İnternet sayesinde “akıllı” ve son zamanlarda geliştirilen “yapay zekâ” yla daha da mükemmel hâle getirilen cep telefonlarında yaygın olarak Facebook, Twitter (X), Instagram, tik tok, WhatsApp gibi sosyal medya platformlarının eklenmesi ve buralarda alınan kişisel adres ve oyun siteleriyle birlikte yemek yerken, hacet giderirken, yatarken – kalkarken, sohbet ederken dahi elimizden düşürmediğimiz ve “bağımlı” hâle geldiğimiz cep telefonları bizleri âdeta açık cezaevine hapsetmiş durumda. Bu bağımlılığın sebep olduğu “kalabalık yalnızlık” ile “sosyal çözülme” ler kişilerde panik – korku ve endişe hallerini artıracak ve kof bir nesil oluşturacaktır. Bu da “gelecek” adına iyi bir şey değildir.

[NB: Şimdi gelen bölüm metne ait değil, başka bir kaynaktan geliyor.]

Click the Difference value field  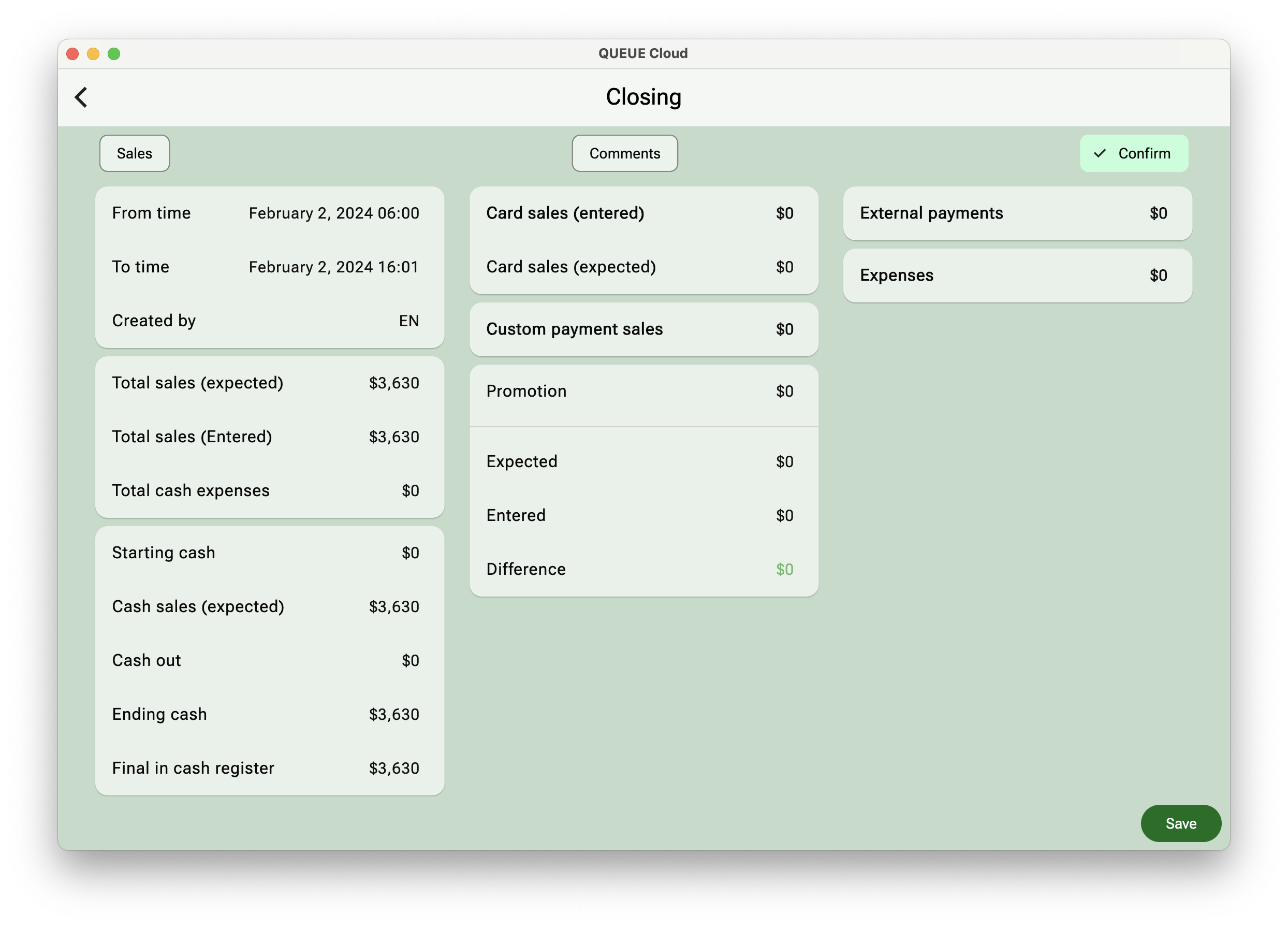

Sosyal varlık olan – olması gereken insanoğlunu tutsaklığa doğru sürükleyen aslında adına “cep telefonları” dediğimiz cihazlar değil, bu cihazları yaygın olarak kullandırtıp “bağımlı” hâle getirten adına “internet” dediğimiz uçsuz bucaksız erişim ağı ve bu ağ sayesinde oluşturulan sosyaliteden uzak “sosyal medya platformları” dır. Bu platformların esiri olmaktan vazgeçelim ve çocuklarımızı da bunlardan uzak tutmaya çalışalım.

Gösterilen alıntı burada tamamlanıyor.